### Extrait du texte

On avait, à ce moment, de la place de la Concorde, un coup d’œil saisissant : l’avenue des Champs-Élysées noire et grouillante de foule ; au-dessus du rond-point de Courbevoie, les derniers feux du soleil couchant empourprant l’horizon, et l’Arc de Triomphe détachant sa masse sombre sur ce fond d’or et de flamme.


L’exposition nocturne du corps de Victor Hugo fut quelque chose de plus étonnant encore que tout le reste, et ceux devant lesquels cette vision a passé ne l’oublieront jamais.

Dans la soirée, la marée de la foule était revenue, plus énorme, s’il est possible, que dans le jour. À partir de neuf heures, les Champs-Élysées et toutes les avenues rayonnant autour de l’Étoile charriaient de véritables fleuves humains.

Ce que cette foule avait sous les yeux était inimaginable.

Par un merveilleux parti pris de lumière et d’ombre, on n’avait projeté de clarté, une clarté très vive, que sur un seul côté, le côté droit, de l’Arc de Triomphe. Tout autour, dans les lampadaires allumés, brûlait une flamme verdâtre. Sur la chaussée, au pied du cénotaphe déroulant ses profils lamés d’argent sur un ciel gris et triste, s’ouvrait une double haie de cuirassiers portant des torches. Reflétées par l’acier et le cuivre des casques et des cuirasses, toutes ces lueurs tremblantes brillaient et voltigeaient fantastiquement sur ces cavaliers noirs, superbes dans leur immobilité de statues. De même, sur la face de pierre impassible et morne de l’Arc de Triomphe, les longs plis flottants des drapeaux et des oriflammes se tordaient et s’échevelaient, comme désespérés, dans le vent.

### Matériel fourni
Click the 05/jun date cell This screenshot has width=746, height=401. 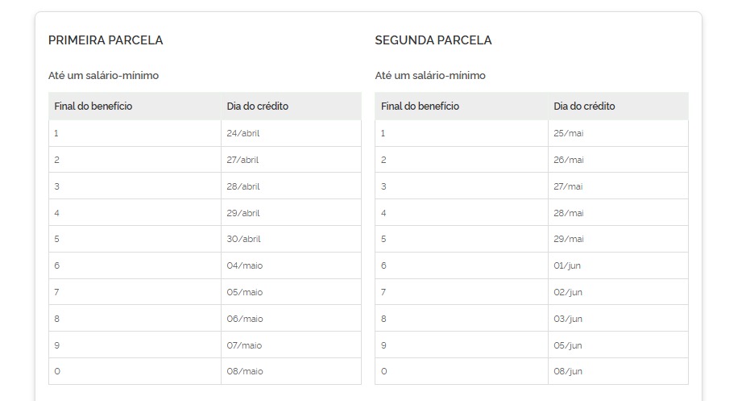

### Consignes de l'exercice
Recopiez fidèlement le passage du texte sur l'exposition du corps de Victor Hugo, en partant de « On avait, à » et en allant jusqu'à « yeux était inimaginable. ».

### La réponse
On avait, à ce moment, de la place de la Concorde, un coup d’œil saisissant : l’avenue des Champs-Élysées noire et grouillante de foule ; au-dessus du rond-point de Courbevoie, les derniers feux du soleil couchant empourprant l’horizon, et l’Arc de Triomphe détachant sa masse sombre sur ce fond d’or et de flamme.


L’exposition nocturne du corps de Victor Hugo fut quelque chose de plus étonnant encore que tout le reste, et ceux devant lesquels cette vision a passé ne l’oublieront jamais.

Dans la soirée, la marée de la foule était revenue, plus énorme, s’il est possible, que dans le jour. À partir de neuf heures, les Champs-Élysées et toutes les avenues rayonnant autour de l’Étoile charriaient de véritables fleuves humains.

Ce que cette foule avait sous les yeux était inimaginable.